C'è una differenza enorme tra due persone che sanno la stessa cosa. Una considera la propria conoscenza provvisoria. L'altra la considera chiusa. A parità di nozioni si comportano in modi opposti.
Il meccanismo è la verifica. Chi tratta ciò che sa come incompleto continua a cercare i punti in cui potrebbe sbagliare. Trova gli errori presto, quando costano poco. Chi considera chiusa la questione smette di cercare. I suoi errori restano lì e crescono insieme alle decisioni costruite sopra.

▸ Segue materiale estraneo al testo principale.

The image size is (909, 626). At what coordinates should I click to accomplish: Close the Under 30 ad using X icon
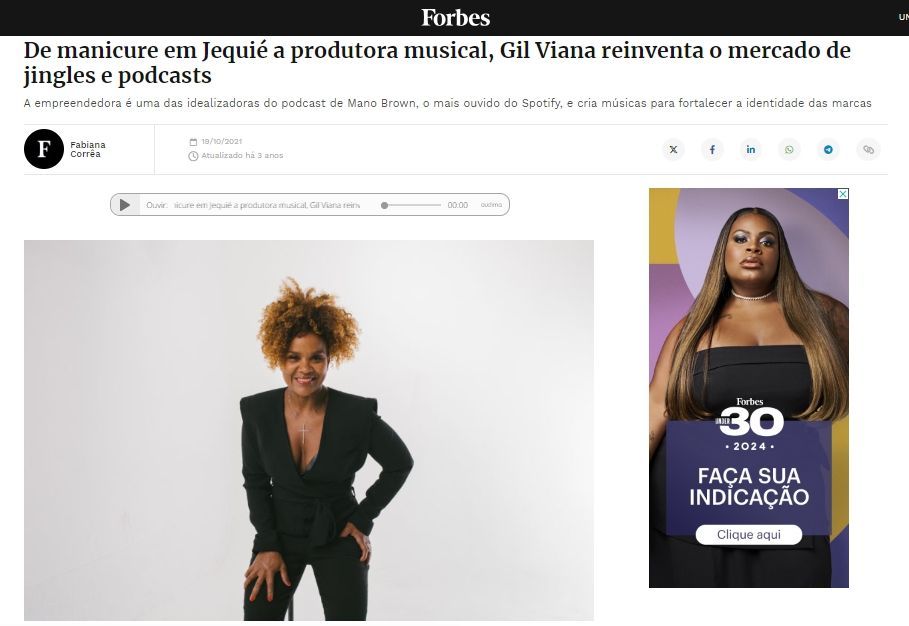pos(843,194)
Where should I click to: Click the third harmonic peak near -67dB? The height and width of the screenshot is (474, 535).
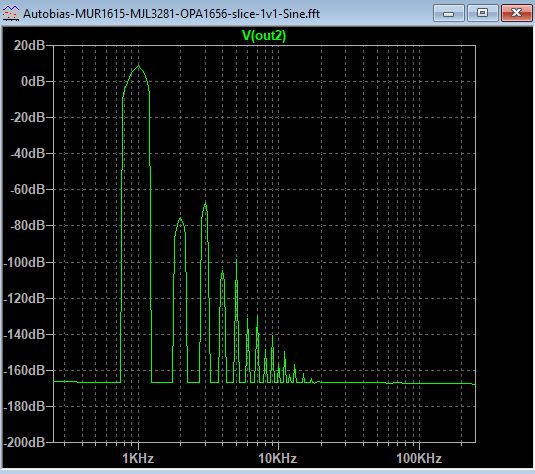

Il caso peggiore non è l'ignoranza. È credere di sapere qualcosa che non si sa. L'ignoranza consapevole spinge a chiedere e a controllare. La falsa conoscenza fa il contrario, perché toglie proprio il segnale che avrebbe attivato il controllo.
Da qui viene una conseguenza sul modo di parlare. Le persone che dicono spesso non lo so hanno di solito informazioni più affidabili nelle cose che affermano. Non è modestia. È manutenzione.
La ricaduta pratica è tenere una zona dichiarata di incertezza su ogni argomento che ti riguarda. Se non riesci a indicare cosa non sai di un campo, quasi certamente lo conosci meno di quanto credi.